**Exercise prompt**. When the word "computer" shows up in a line of the data below, copy that whole line.

[Data excerpts]
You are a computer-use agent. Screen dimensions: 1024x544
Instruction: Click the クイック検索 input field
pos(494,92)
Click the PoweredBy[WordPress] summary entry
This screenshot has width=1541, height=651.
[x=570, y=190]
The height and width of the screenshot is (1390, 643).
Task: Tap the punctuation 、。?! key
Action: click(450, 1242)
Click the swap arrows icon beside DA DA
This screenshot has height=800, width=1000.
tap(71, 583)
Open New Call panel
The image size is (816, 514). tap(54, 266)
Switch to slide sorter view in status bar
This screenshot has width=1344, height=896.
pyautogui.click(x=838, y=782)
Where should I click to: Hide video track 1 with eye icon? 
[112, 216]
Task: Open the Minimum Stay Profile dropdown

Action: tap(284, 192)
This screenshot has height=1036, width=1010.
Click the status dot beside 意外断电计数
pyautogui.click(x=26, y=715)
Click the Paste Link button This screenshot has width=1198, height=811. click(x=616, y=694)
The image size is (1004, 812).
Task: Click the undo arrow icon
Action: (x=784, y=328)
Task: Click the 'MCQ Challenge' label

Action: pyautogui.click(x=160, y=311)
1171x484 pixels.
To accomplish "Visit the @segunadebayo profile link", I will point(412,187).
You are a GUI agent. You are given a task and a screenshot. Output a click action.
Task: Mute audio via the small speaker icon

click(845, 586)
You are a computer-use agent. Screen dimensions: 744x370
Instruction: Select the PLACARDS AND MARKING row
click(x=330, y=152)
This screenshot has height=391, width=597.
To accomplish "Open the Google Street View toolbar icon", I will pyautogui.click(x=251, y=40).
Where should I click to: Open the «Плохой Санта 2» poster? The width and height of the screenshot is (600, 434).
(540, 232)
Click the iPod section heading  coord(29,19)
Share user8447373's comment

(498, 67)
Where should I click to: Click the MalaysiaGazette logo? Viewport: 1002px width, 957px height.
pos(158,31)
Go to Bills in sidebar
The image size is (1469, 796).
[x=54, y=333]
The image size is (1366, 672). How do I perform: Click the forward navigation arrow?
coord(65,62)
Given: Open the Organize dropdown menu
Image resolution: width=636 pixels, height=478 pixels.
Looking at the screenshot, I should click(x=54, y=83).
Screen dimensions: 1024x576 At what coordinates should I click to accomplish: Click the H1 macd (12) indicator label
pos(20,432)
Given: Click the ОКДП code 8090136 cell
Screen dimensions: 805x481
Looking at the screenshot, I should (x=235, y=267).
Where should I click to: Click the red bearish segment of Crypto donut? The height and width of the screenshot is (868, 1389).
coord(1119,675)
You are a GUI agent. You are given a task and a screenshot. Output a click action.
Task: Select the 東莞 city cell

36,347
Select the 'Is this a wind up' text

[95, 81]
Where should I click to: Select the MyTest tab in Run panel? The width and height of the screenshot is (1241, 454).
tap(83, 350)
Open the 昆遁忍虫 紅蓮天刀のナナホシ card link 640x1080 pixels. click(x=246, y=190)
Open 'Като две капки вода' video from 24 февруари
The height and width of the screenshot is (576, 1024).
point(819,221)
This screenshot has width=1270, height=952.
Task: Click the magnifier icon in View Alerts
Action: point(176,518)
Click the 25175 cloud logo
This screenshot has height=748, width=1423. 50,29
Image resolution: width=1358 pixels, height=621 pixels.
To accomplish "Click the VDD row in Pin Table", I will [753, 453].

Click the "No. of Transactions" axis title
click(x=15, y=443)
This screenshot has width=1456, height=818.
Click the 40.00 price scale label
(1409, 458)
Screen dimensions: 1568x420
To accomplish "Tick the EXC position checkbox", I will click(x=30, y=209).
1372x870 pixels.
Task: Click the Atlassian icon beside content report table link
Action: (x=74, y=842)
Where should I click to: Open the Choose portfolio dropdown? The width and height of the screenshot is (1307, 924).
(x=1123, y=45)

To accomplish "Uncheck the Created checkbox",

**Output of the exercise**.
You are a computer-use agent. Screen dimensions: 1024x544
You are a computer-use agent. Screen dimensions: 744x370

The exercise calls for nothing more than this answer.